脱資本主義.jpg鶴見済著のすでに旧刊に属する本書が年末にkindle版で出たので読んだ。「資本主義終焉論者」の私としては大いに共感を持って読めたが、著者は資本主義の経済成長の異常さ、その限界性を、具体的な例、データを駆使して、説得力を持って分かりやすく解説している。私もとても勉強になった。
例えば、必要でもないのに買われ、まだ使えるのに捨てられる服の自給率が日本ではわずか4%であること。それは、時代後れを生み出しては新たに買わせるという「計画的陳腐化」の戦略に基づいており、その戦略はすべての商品を貫くものであること。日本(あるいは「北」の国々)に住む我々には、「大量生産→大量消費」としか見えないプロセスも、本当は「(資源の)大量採取→大量生産→大量消費→(ゴミの)大量廃棄」という一連の流れなのだといった指摘。(TPP参加問題がオバマ・安倍会談でにわかに緊迫化しているが、)かつてアメリカから自由化を迫られて市場を開放したために、国内の大豆農家が壊滅し、また、日本人にコーヒー飲む習慣ができたこと、等々……。
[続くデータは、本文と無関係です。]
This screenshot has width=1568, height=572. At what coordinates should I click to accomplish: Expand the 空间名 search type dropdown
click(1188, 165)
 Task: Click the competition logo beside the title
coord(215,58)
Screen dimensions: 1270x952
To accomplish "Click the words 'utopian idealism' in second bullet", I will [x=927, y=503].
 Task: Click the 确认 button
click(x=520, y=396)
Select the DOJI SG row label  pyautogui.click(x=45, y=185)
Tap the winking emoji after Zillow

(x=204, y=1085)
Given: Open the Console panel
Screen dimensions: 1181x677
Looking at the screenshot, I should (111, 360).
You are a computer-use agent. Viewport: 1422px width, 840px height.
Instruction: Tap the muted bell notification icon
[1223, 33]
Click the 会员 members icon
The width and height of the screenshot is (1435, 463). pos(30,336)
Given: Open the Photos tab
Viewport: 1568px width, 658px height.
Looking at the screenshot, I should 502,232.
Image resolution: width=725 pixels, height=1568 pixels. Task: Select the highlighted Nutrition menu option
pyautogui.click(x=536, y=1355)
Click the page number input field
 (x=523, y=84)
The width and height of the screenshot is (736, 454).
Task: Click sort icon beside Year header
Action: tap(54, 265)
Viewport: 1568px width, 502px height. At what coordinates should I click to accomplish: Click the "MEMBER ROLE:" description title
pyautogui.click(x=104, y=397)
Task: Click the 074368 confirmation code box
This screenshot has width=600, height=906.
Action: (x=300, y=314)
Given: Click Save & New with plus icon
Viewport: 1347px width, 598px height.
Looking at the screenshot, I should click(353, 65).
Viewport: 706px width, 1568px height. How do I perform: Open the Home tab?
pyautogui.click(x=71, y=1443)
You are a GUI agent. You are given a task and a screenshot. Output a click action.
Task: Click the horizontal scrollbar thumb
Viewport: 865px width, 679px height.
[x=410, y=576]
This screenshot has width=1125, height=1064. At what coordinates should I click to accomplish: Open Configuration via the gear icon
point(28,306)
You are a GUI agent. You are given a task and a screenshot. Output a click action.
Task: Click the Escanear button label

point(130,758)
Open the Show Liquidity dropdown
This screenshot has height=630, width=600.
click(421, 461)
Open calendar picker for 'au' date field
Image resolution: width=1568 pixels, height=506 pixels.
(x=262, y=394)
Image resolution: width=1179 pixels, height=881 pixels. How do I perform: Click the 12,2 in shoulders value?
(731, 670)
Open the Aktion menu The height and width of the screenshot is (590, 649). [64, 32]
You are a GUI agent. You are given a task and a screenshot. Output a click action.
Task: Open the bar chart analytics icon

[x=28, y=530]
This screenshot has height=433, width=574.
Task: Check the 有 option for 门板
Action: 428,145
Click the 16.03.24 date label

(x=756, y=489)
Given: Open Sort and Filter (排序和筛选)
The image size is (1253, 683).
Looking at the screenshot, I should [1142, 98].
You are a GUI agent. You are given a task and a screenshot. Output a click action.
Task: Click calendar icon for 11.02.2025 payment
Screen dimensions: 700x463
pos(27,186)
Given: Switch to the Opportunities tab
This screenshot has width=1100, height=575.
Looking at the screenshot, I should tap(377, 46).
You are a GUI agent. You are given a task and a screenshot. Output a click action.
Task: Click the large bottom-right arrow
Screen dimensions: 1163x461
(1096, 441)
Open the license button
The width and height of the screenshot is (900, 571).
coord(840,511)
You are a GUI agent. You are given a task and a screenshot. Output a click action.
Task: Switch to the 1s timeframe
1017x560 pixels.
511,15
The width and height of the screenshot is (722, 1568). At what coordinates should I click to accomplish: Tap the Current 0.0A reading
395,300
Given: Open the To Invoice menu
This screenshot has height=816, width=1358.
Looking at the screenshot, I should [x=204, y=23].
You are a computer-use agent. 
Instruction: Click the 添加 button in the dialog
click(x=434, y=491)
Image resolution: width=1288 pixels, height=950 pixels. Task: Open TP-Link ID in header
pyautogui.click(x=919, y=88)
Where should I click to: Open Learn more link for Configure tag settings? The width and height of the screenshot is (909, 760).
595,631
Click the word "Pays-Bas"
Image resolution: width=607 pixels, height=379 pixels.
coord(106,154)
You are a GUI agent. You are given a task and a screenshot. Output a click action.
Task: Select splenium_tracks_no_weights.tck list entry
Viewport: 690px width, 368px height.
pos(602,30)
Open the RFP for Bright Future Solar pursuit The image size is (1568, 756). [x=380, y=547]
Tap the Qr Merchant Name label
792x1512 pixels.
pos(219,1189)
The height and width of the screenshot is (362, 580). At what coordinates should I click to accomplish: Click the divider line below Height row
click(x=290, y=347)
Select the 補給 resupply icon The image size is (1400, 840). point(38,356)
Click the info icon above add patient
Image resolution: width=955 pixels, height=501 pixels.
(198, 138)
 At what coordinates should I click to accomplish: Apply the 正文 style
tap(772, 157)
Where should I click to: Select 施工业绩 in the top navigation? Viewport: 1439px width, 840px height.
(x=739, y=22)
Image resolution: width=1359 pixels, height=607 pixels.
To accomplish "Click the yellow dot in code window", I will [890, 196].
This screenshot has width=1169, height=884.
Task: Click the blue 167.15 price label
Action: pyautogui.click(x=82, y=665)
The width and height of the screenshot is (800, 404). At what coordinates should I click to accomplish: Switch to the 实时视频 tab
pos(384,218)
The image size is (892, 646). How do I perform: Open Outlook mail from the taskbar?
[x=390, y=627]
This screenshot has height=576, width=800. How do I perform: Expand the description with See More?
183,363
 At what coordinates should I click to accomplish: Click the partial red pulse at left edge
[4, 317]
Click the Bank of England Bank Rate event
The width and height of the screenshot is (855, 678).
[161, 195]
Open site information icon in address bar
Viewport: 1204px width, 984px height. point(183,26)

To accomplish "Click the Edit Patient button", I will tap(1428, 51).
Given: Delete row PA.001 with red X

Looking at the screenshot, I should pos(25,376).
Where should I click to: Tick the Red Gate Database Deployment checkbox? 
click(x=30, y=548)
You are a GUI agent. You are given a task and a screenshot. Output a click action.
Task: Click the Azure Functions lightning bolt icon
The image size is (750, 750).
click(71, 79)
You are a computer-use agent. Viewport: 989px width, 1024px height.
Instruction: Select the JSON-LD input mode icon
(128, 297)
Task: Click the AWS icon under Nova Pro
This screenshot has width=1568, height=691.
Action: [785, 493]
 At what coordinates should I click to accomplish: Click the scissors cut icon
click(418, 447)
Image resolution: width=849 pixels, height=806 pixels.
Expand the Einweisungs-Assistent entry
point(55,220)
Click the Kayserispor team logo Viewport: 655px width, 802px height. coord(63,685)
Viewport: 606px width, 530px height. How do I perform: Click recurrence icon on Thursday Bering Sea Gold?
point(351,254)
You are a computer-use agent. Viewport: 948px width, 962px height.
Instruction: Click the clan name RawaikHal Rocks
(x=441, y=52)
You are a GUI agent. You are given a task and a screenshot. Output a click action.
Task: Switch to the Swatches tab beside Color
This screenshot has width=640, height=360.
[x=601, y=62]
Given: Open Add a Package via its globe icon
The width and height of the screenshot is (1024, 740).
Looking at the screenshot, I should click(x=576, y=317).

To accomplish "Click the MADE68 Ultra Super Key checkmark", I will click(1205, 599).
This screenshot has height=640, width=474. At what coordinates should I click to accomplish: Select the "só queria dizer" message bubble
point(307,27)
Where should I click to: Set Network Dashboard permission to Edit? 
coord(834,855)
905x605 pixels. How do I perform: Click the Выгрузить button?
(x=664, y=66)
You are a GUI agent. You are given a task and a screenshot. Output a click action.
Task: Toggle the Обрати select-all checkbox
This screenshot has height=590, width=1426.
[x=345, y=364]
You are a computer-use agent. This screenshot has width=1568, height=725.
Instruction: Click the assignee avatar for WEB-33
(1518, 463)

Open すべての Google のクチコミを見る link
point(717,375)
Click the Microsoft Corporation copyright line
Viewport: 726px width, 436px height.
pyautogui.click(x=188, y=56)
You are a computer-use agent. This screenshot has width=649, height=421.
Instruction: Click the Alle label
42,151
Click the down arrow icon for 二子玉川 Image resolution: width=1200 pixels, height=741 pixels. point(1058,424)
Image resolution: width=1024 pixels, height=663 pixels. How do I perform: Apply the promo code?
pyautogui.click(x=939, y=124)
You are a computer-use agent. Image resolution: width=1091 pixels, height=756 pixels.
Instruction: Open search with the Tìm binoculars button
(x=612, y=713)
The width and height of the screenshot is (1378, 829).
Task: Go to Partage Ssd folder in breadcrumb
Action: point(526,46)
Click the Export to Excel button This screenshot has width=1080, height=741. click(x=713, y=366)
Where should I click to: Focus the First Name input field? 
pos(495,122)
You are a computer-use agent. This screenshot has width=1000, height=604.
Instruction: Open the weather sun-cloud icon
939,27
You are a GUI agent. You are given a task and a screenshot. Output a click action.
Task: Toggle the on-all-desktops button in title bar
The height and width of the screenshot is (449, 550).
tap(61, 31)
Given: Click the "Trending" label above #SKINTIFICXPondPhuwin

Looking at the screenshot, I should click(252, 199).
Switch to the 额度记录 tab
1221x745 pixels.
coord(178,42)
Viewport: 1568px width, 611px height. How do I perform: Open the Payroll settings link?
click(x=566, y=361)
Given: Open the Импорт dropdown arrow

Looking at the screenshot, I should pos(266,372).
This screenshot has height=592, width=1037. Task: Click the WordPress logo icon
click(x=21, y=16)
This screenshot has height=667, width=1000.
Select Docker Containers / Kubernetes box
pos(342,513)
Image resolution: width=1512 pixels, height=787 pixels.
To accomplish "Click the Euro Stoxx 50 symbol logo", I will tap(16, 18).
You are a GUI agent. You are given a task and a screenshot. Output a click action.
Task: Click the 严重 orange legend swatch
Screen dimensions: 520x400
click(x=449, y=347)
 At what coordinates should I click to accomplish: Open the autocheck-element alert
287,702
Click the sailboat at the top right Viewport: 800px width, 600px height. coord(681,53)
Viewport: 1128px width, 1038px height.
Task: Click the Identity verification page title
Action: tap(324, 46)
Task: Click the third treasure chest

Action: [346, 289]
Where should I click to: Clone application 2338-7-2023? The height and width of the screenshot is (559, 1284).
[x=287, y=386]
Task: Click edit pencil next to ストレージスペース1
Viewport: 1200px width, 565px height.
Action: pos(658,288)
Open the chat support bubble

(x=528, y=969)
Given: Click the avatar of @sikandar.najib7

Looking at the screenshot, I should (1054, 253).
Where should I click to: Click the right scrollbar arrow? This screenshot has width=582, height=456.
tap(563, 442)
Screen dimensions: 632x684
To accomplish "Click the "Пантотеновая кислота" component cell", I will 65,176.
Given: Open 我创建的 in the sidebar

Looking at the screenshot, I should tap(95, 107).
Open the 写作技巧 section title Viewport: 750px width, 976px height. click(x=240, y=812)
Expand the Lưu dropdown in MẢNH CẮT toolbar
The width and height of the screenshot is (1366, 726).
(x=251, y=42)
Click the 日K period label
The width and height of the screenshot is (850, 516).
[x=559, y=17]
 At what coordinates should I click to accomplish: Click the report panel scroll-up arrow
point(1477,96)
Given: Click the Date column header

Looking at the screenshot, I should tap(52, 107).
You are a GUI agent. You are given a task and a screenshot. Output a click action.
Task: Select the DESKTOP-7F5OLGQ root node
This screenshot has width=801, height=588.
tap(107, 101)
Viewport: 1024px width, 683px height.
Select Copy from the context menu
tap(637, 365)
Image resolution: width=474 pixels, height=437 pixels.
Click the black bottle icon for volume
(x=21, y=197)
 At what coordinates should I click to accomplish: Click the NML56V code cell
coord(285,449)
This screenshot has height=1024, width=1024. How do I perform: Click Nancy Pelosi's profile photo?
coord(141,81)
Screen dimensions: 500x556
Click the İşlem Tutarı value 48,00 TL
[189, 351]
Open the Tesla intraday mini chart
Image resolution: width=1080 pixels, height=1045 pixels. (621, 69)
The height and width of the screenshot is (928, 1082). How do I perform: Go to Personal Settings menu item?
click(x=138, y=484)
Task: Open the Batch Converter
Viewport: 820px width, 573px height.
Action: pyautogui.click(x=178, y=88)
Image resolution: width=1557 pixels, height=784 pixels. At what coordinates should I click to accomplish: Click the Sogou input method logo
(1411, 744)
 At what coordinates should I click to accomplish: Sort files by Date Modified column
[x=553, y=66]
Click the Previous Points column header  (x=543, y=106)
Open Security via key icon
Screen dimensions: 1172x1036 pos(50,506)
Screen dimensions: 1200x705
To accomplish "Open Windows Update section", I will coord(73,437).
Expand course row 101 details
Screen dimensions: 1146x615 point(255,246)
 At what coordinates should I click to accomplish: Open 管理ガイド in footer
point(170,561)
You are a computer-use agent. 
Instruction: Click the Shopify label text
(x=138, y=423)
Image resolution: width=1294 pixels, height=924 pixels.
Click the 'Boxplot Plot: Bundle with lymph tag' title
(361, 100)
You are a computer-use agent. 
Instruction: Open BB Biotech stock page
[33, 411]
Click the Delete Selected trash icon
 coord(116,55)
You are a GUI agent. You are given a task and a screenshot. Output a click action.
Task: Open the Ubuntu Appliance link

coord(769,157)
グローバル資本主義の最後のフロンティアは、「公共物」あるいは「共有物(コモンズ)」だ。……今では、水や種子といった自然界に属する共有財産、あるいは教育や医療といった公共サービスが狙われている。もしかしたら、「空気」の商品化まで狙われているかもしれないといった指摘も、昨今の中国のPM2・5 問題を見ているとにわかに現実味を帯びてきて空恐ろしい。
著者は主に北と南の関係を見ながら、南の貧困が北の250年間の資本主義の「成長」によって構造的につくり出されてきた問題であることを明らかにしつつ、北の中の貧困も含め、問題の解決は成長というパイを大きくすることではなく、分配、つまりピースの分け方にあることを完膚なきまでに暴き出す。
著者は「脱資本主義」を宣言しながら、具体的な「ポスト資本主義像」をあえて提示してはいないが、その代わり、各章の最後にコラムを設け、脱原発をはじめとした普遍的な不満の表現手段としてのデモ、メキシコのサパティスタ民族解放軍の自治区の取り組み、ラテンアメリカ革命、宮下公園ナイキ化反対運動、自身が取り組む素人の農業を紹介している。
原発事故以降この社会は、この場所なりの脱資本主義に向かい始めていると思う。それに関しては願ってもない、いい傾向だという著者の楽観主義に見習い、私も脱資本主義のささやかな実践を積み重ねていきたいと思う。私が最近強く思うことは、資本主義は政治によって終わらせることはできず、ひとり一人の市民が脱資本主義を実践して資本主義を無化していく以外にないということだから。